Show A and B have a common eigenvalue Let A, B and C complex square matrices such that:
$ C\neq 0 $ and $AC=CB $
prove that A and B has a common eigenvalue.
It's worth mentioning that earlier in the assignment I have proved that $A^{n}C=CB^{n}$, 
but I'm not sure how to use it.
This is taken from a linear algebra 2 course.
 A: Let $M$ the minimal polynomial of $A$, and $N$ the minimal polynomial of $B$. We are going to show that $M$ and $N$ have a commun root (and this will prove the assertion). Suppose not.
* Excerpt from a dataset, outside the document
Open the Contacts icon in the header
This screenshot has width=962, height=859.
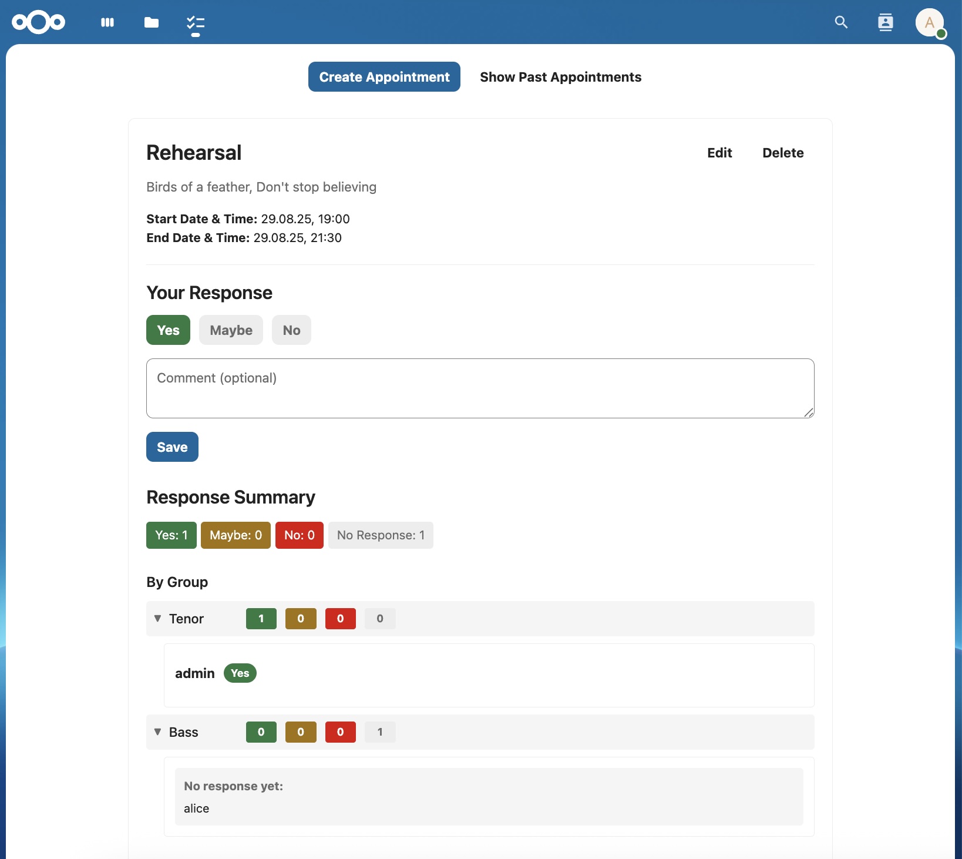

Then there exists $U$, $V$ polynomial such that $M(X)U(X)+N(X)V(X)=1$. Now you have shown that $A^nC=CB^n$ for all $n$. This imply $M(A)C=CM(B)=0$. Hence $CM(B)U(B)=0$ and of course $CN(B)V(B)=0$. We get $C(M(B)U(B)+N(B)V(B))=0=CI=C$, a contradiction. 
A: Let $v_j$ be an eigenvector of $B$ with eigenvalue $\lambda_j$.
Then 
$A C v_j = C B v_j \Rightarrow A (C v_j) = C (\lambda_j v_j) \Rightarrow A (C v_j) = \lambda_j (C v_j) $
Therefore $(C v_j)$ is an eigenvector of $A$ with the same eigenvalue.
A: It has been bugging me to find an answer without (directly) using the minimal polynomial. Here it is:
Since $A^nC=CB^n$, it is easy to see that for any $\lambda$ and $k\ge 0$ we have
$(A-\lambda I)^k C = C (B-\lambda I)^k$.
Suppose $\lambda \not \in \sigma(A)$. Then $C=(A-\lambda I)^{-k} C (B-\lambda I)^k$. In particular, if $v \in \ker (B-\lambda I)^k$, then $Cv=0$.
Hence if the spectra do not overlap, we must have $C=0$ (since $\mathbb{C}^n ={+} _{\lambda \in \sigma(B)} \ker (B-\lambda I)^{m_\lambda} $).